#### [EXERCISE]
Reproduce the records from their start through the line that contains "tap(651, 971)", inclusive, substituting "arrow" for "chevron" and changing nothing else. Leave the pictures out.

#### [RECORDS SUPPLIED]
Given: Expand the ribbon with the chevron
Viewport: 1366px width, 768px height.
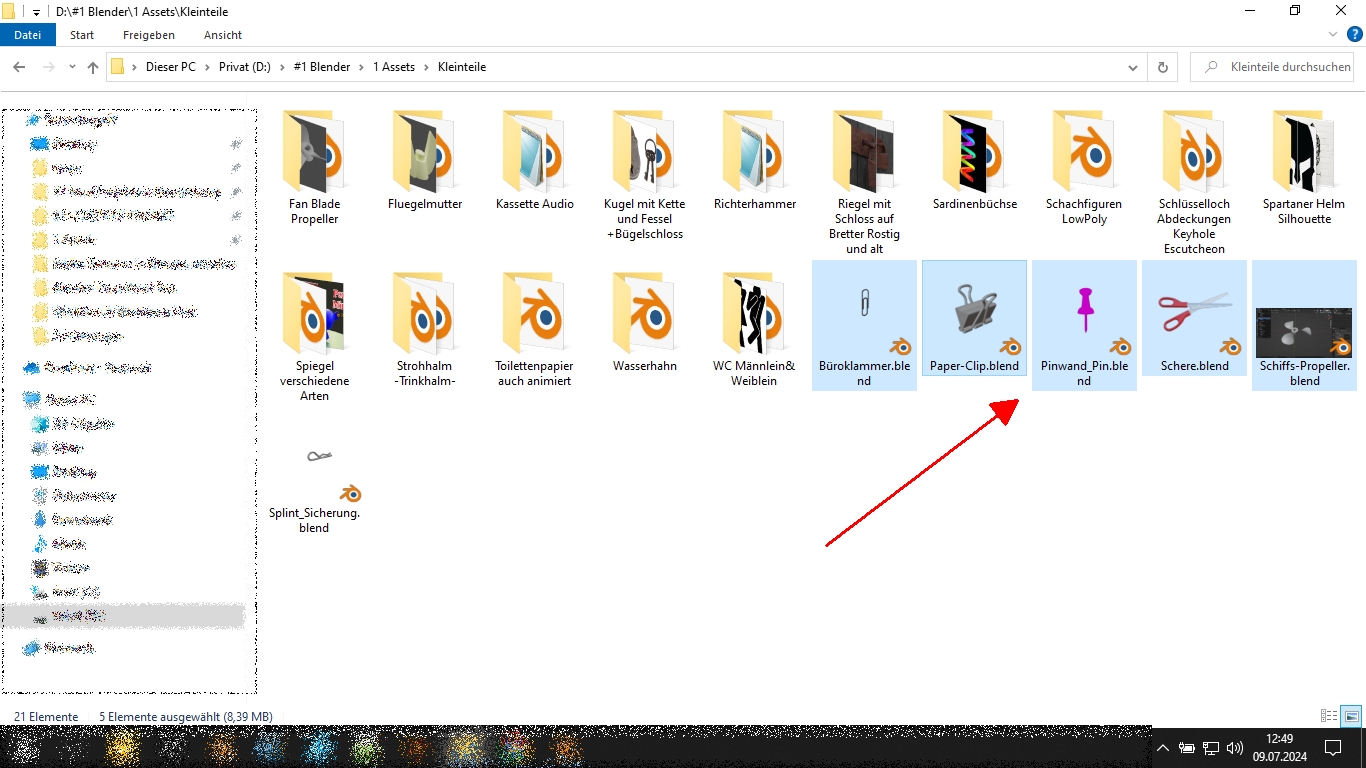Looking at the screenshot, I should pos(1331,34).
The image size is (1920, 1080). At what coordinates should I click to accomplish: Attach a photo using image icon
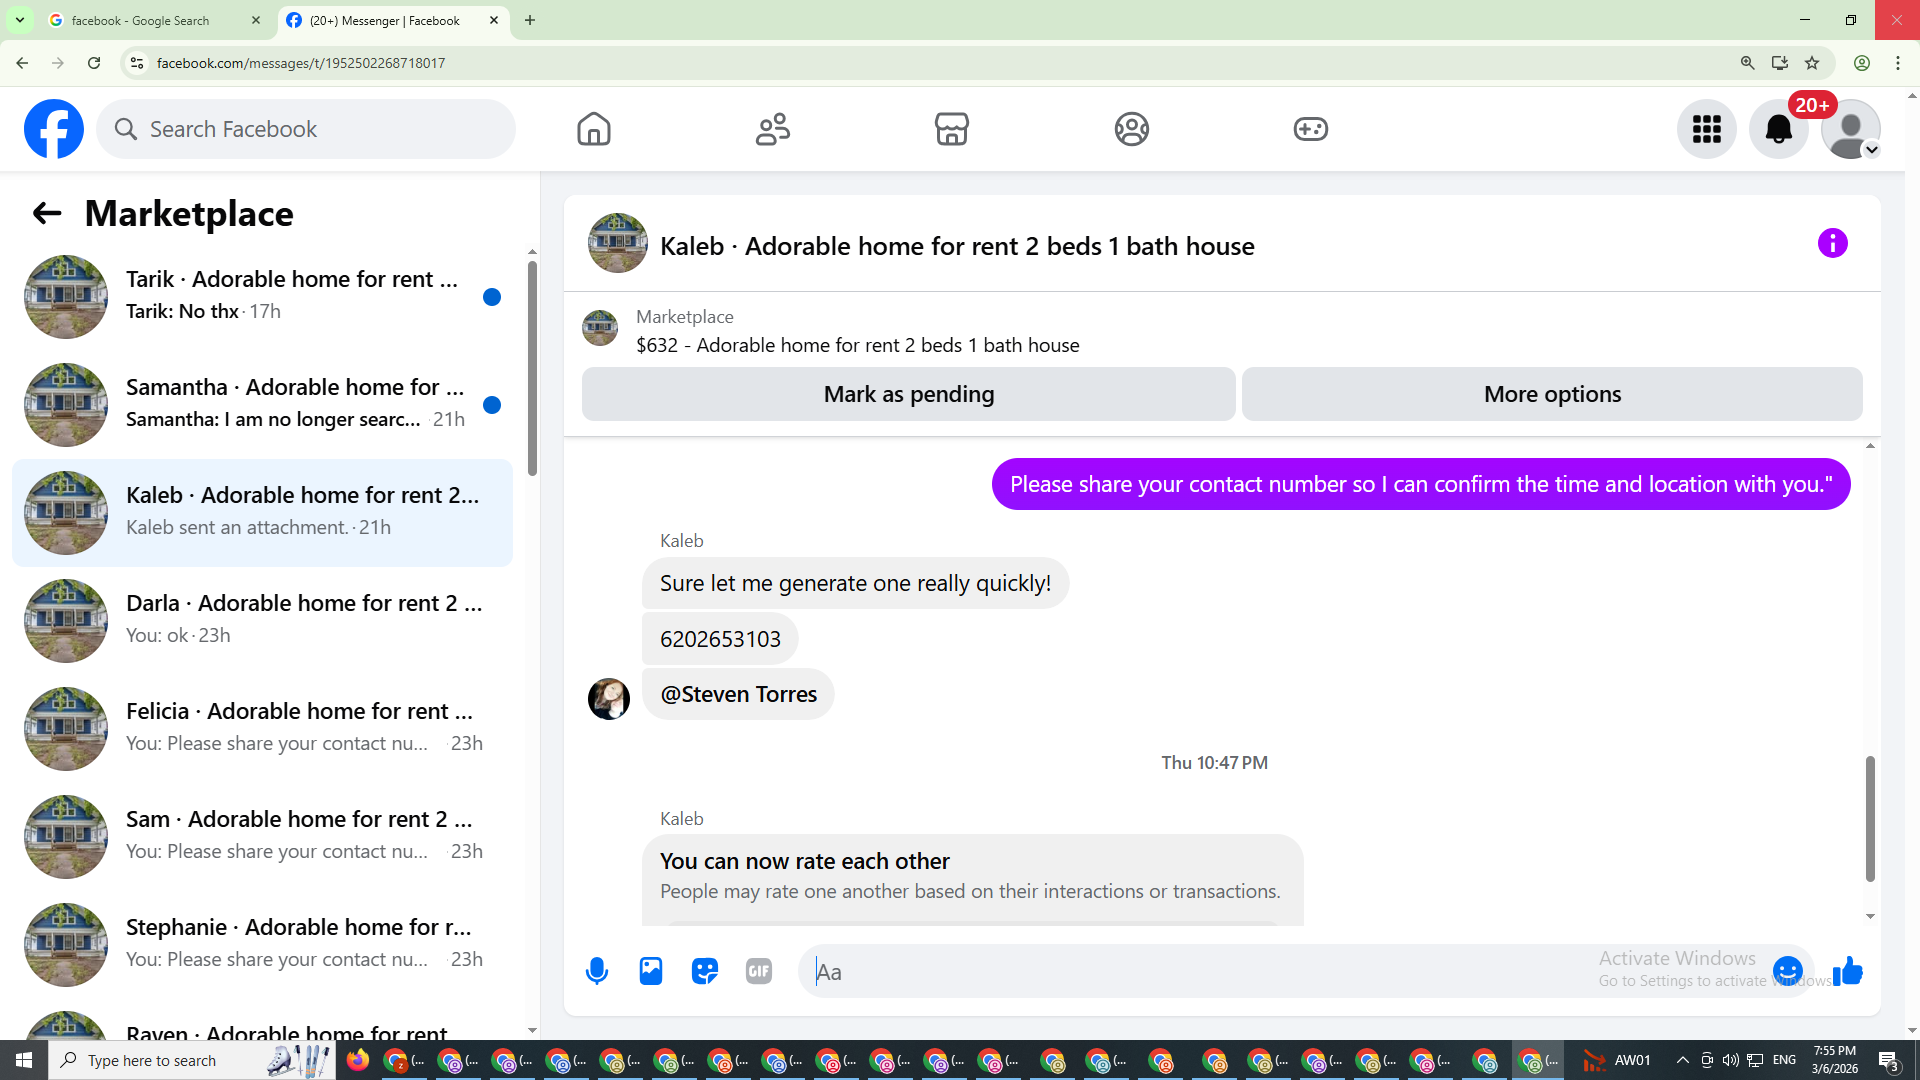tap(651, 971)

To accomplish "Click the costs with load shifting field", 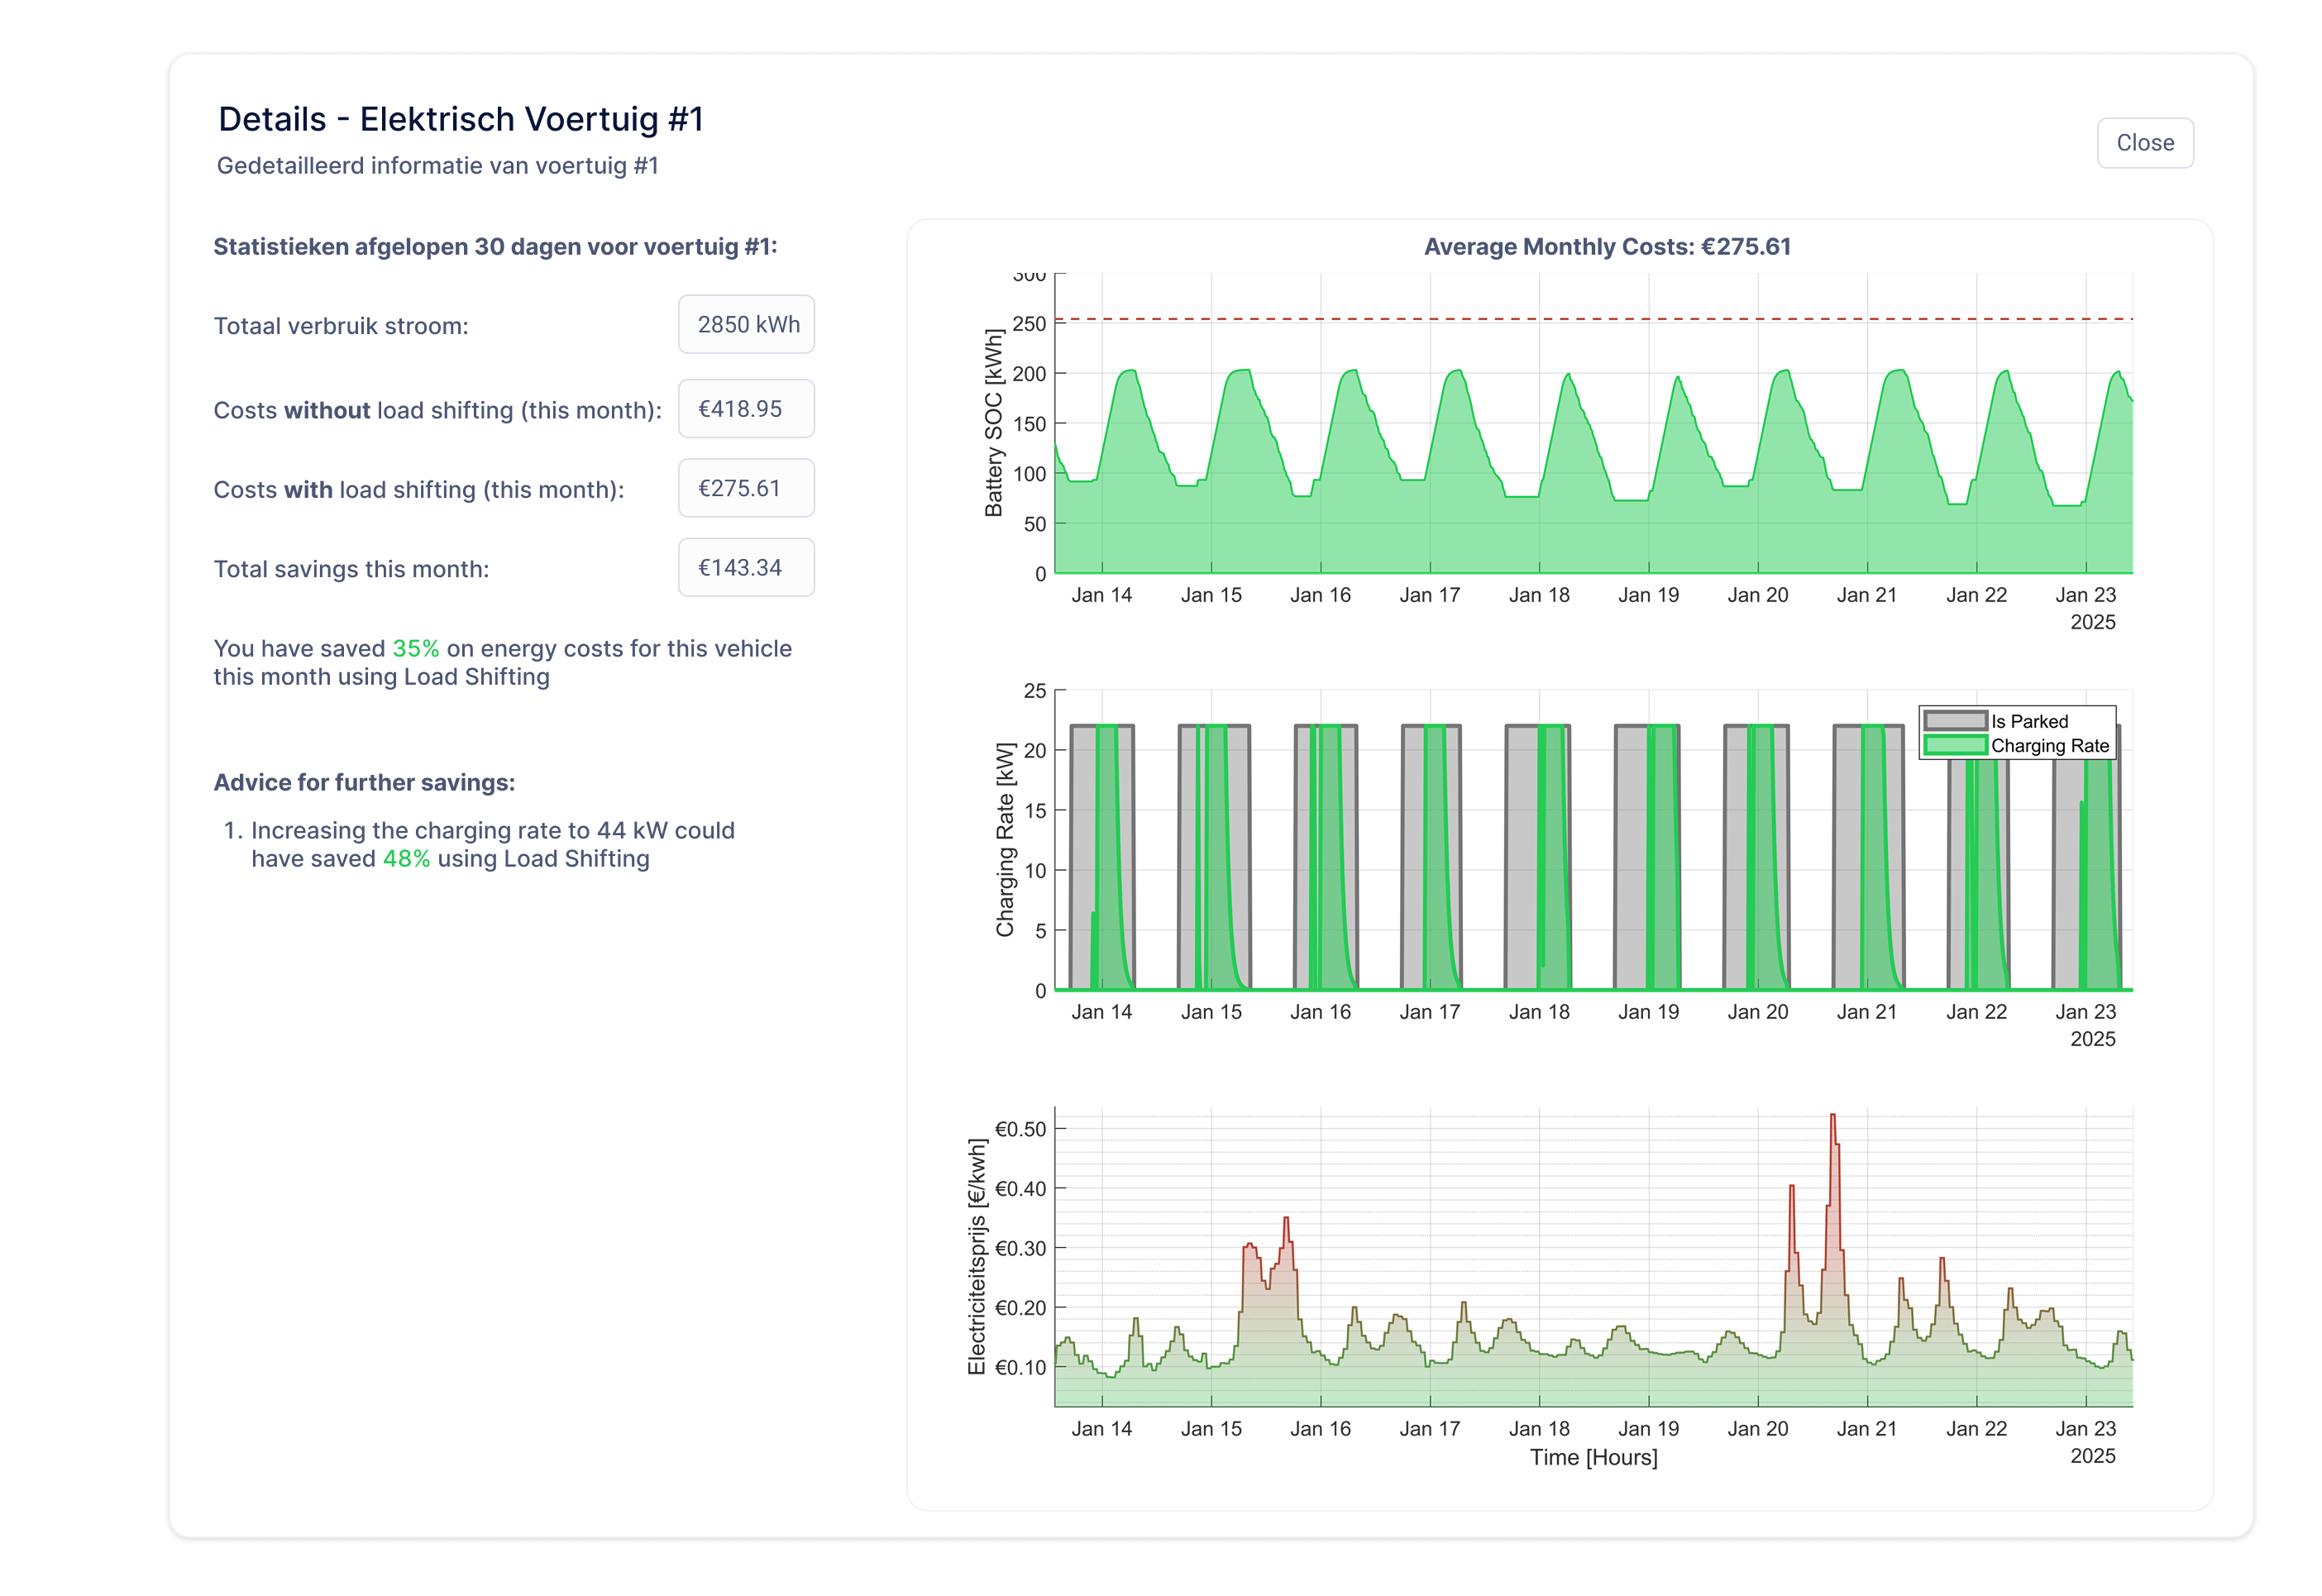I will [x=746, y=488].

#### [SOLUTION TO THIS TASK]
Given: Expand the ribbon with the arrow
Viewport: 1366px width, 768px height.
Looking at the screenshot, I should pos(1331,34).
The image size is (1920, 1080). At what coordinates should I click to accomplish: Attach a photo using image icon
tap(651, 971)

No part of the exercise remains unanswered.